Дунь в ушко

Ирлиния
Работала я на одну художницу в середине 90-х, за еду, как потом оказалось, мозаику собирала. Надо было закончить "Муху",а студентке, да еще с ребенком,
другой работы не улыбалось.
Обещанных денег она мне так и не заплатила, но я получила больше, познакомившись в ее мастерской с Володей. Ну, тогда-то я его звала Владимир и на "вы", ему уже под 60 было, все-таки. Маленький, худенький, на вид неопределенного возраста, в душе он оставался абсолютным мальчишкой.
Это сейчас мы все здесь обитаем,относительно благополучные, платим за интернет, компьютеры, а в те очень недалекие времена мастерские художников были клубами, в которые вечерами подтягивался народ. Денег ни у кого не было, но всегда вдруг появлялась еда, чай, да и кроме чая, что-нибудь еще.

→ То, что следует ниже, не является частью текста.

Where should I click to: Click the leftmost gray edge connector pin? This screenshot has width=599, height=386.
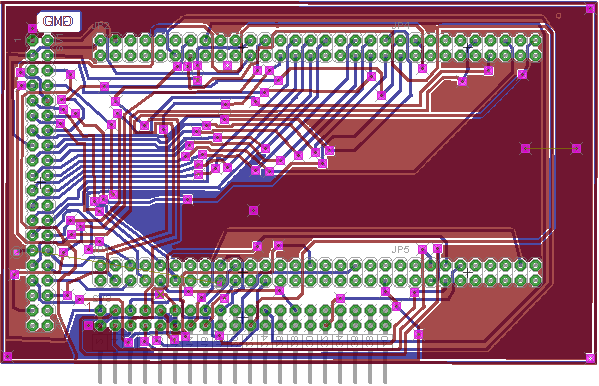click(100, 368)
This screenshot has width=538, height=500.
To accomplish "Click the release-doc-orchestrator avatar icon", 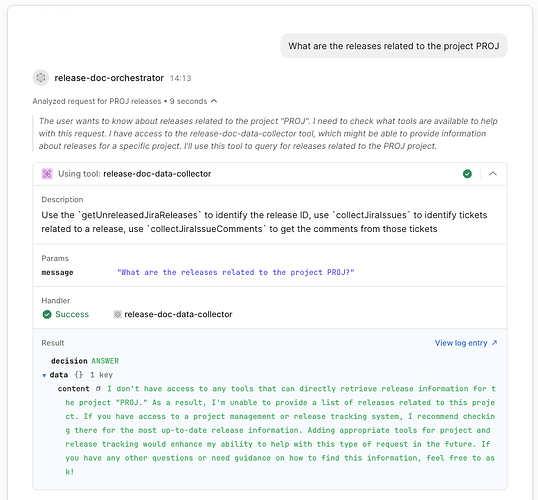I will [41, 78].
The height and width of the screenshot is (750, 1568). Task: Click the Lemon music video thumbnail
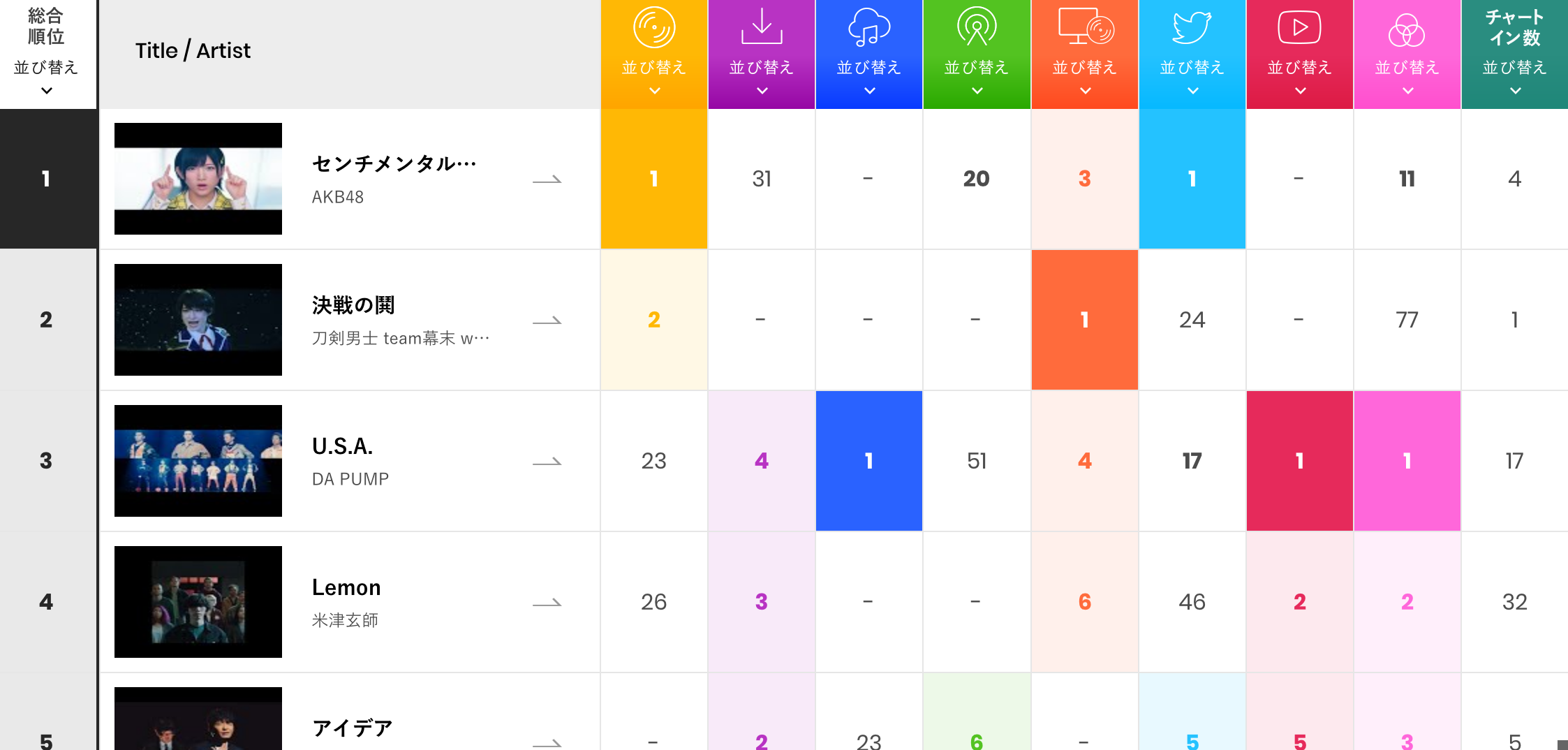(x=198, y=602)

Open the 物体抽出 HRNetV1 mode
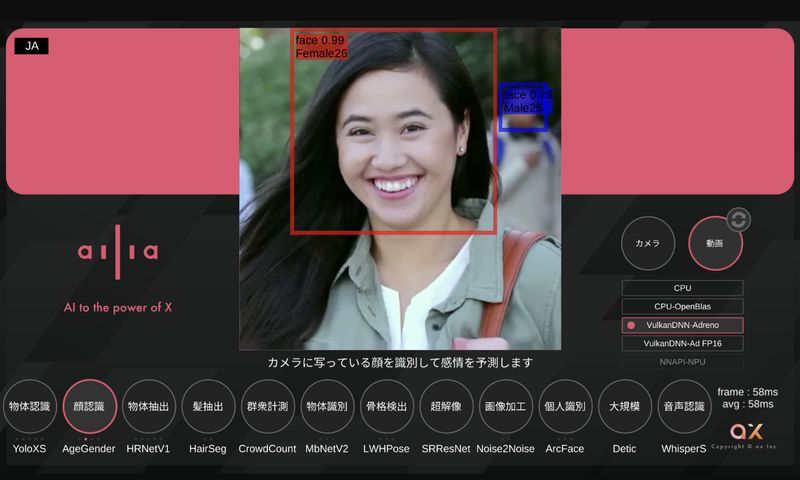click(x=149, y=407)
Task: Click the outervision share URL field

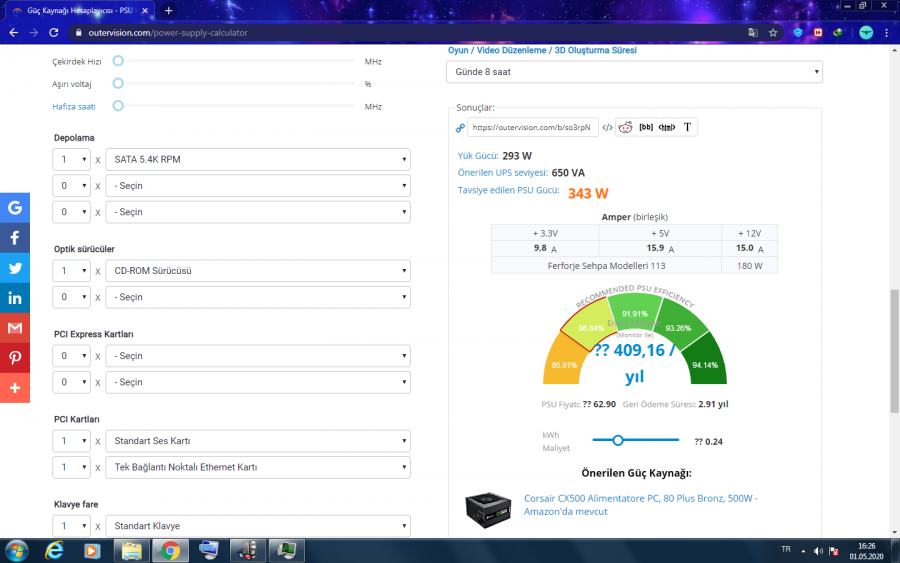Action: 532,127
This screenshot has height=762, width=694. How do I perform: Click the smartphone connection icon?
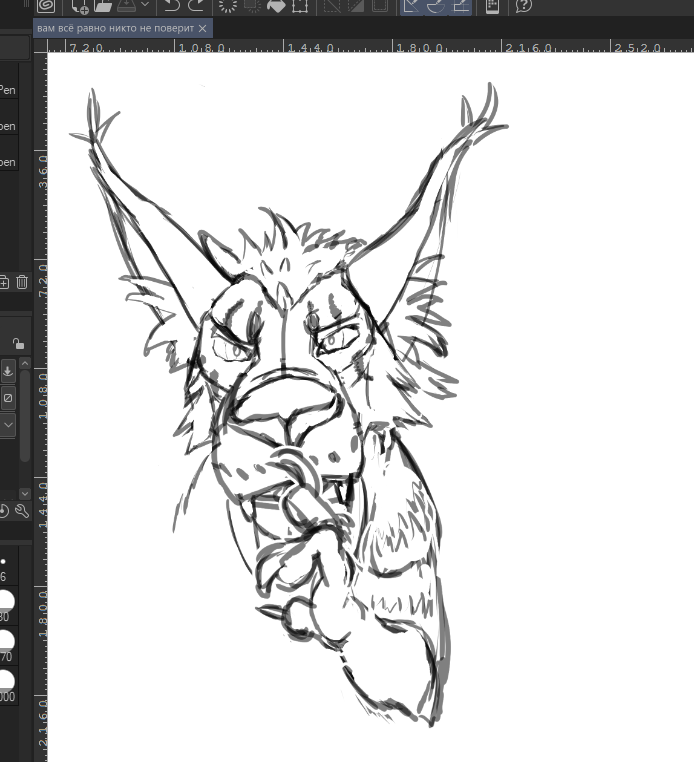pyautogui.click(x=492, y=5)
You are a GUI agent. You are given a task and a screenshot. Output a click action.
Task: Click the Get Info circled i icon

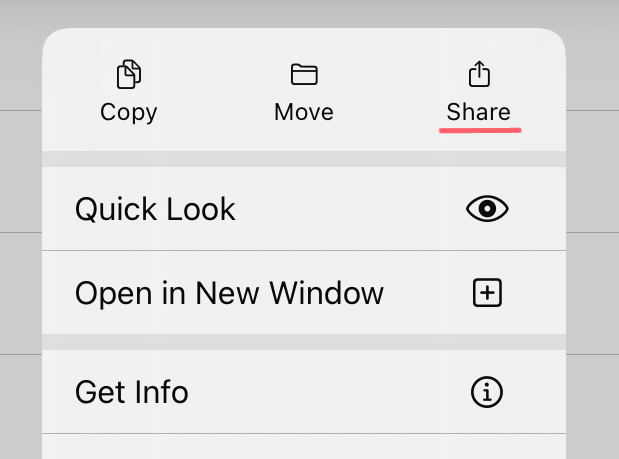487,392
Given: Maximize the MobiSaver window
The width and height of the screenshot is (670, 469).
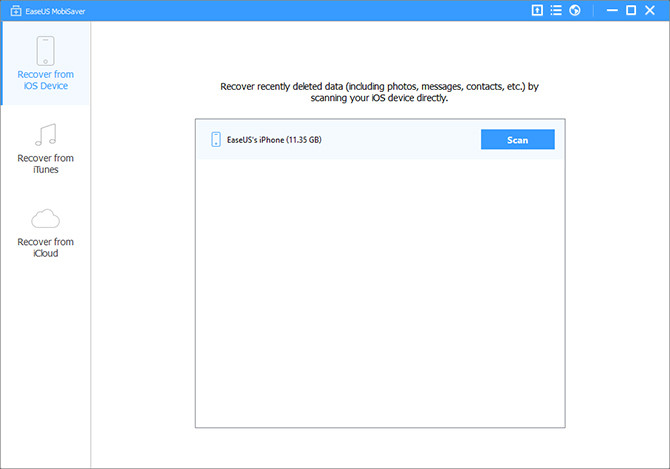Looking at the screenshot, I should pyautogui.click(x=630, y=10).
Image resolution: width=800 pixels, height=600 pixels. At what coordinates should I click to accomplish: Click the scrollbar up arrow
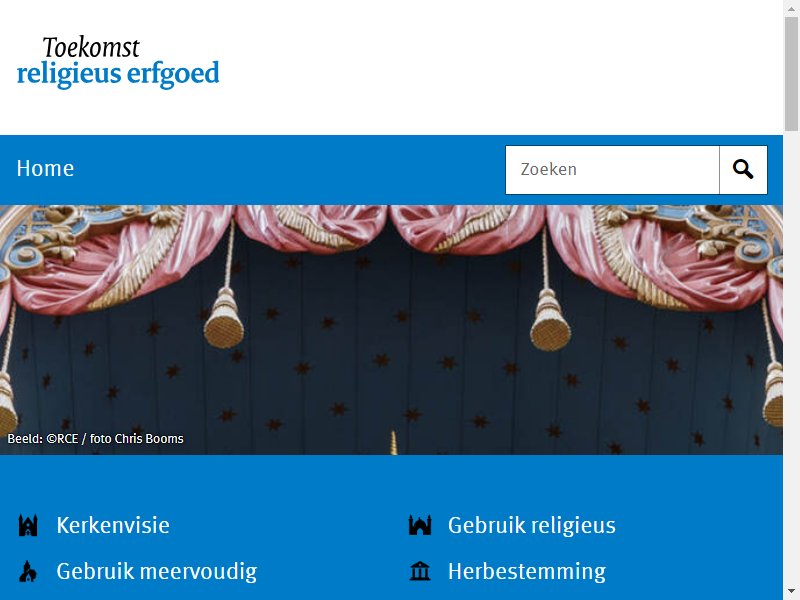click(x=791, y=8)
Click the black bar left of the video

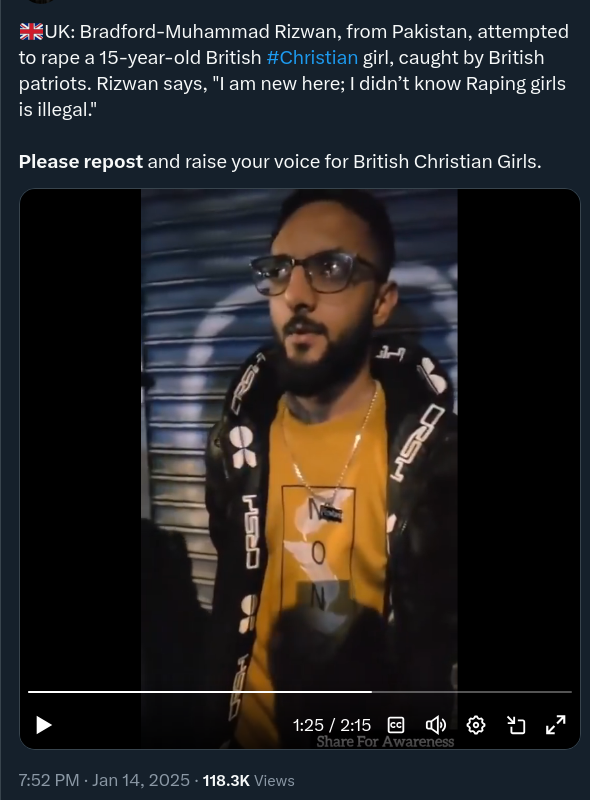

Мастерская Володи, по удачному стечению обстоятельств, находилась рядом с моим домом, и я частенько забегала к нему. Он меня подкармливал и подсовывал в сумку свертки с бутербродами для ребенка. В отличие от многих, Володя ни в чем не нуждался, ездил раз в год в Аргентину к другу, писал там картины, а потом друг их продавал и высылал ему деньги.
Рассказчик он был великолепный, я даже о еде забывала, слушая володины истории. О далеких, дышащих предвестием свободы, шестидесятых, о знаменитой выставке неформалов в ДК Газа, если кто не знает, эта выставка прошла сразу после "бульдозерной" в Москве. О том, как уехал на отработку после Мухи в Узбекистан, рисовал под руководством полуграмотного узбека агитплакаты о сборе риса. Узбек очень трепетно относился к рису и для него самым важным было, чтобы каждая рисинка сияла
всеми своими рисовыми гранями в общей куче зерна. После рисования риса, Володя с другом шли в общежитие и пили портвейн перед открытыми окнами, глядя на находившийся напротив лепрозорий. Потом им портвейн надоел, они сели на поезд и уехали домой.
Историй было много, всех даже не вспомнить.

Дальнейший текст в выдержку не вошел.